# [Your objective]
Reproduce the material below character for character, covering everything from the line that contains "Screen dimensions: 700x700" down to the last line of the material, with both ends included.

Records from a data collection
((
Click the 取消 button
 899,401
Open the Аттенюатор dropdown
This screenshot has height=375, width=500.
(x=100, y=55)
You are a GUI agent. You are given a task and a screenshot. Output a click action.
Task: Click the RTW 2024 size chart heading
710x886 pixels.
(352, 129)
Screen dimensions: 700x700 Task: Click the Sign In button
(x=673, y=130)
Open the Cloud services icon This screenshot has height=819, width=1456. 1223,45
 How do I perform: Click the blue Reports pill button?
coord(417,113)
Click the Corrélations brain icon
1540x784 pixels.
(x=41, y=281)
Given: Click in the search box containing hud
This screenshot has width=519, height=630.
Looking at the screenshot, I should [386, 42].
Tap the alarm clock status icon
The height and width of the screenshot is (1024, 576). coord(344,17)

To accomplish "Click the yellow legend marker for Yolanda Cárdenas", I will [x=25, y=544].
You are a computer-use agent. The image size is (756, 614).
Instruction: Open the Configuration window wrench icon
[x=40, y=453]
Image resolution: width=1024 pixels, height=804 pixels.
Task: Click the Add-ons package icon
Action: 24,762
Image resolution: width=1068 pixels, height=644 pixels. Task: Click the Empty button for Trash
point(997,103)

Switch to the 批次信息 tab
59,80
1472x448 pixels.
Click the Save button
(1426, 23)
))
# [Output for this task]
Screen dimensions: 700x700 Task: Click the Sign In button
(x=673, y=130)
Open the Cloud services icon This screenshot has height=819, width=1456. 1223,45
 How do I perform: Click the blue Reports pill button?
coord(417,113)
Click the Corrélations brain icon
1540x784 pixels.
(x=41, y=281)
Given: Click in the search box containing hud
This screenshot has width=519, height=630.
Looking at the screenshot, I should [386, 42].
Tap the alarm clock status icon
The height and width of the screenshot is (1024, 576). coord(344,17)

To accomplish "Click the yellow legend marker for Yolanda Cárdenas", I will [x=25, y=544].
You are a computer-use agent. The image size is (756, 614).
Instruction: Open the Configuration window wrench icon
[x=40, y=453]
Image resolution: width=1024 pixels, height=804 pixels.
Task: Click the Add-ons package icon
Action: 24,762
Image resolution: width=1068 pixels, height=644 pixels. Task: Click the Empty button for Trash
point(997,103)

Switch to the 批次信息 tab
59,80
1472x448 pixels.
Click the Save button
(1426, 23)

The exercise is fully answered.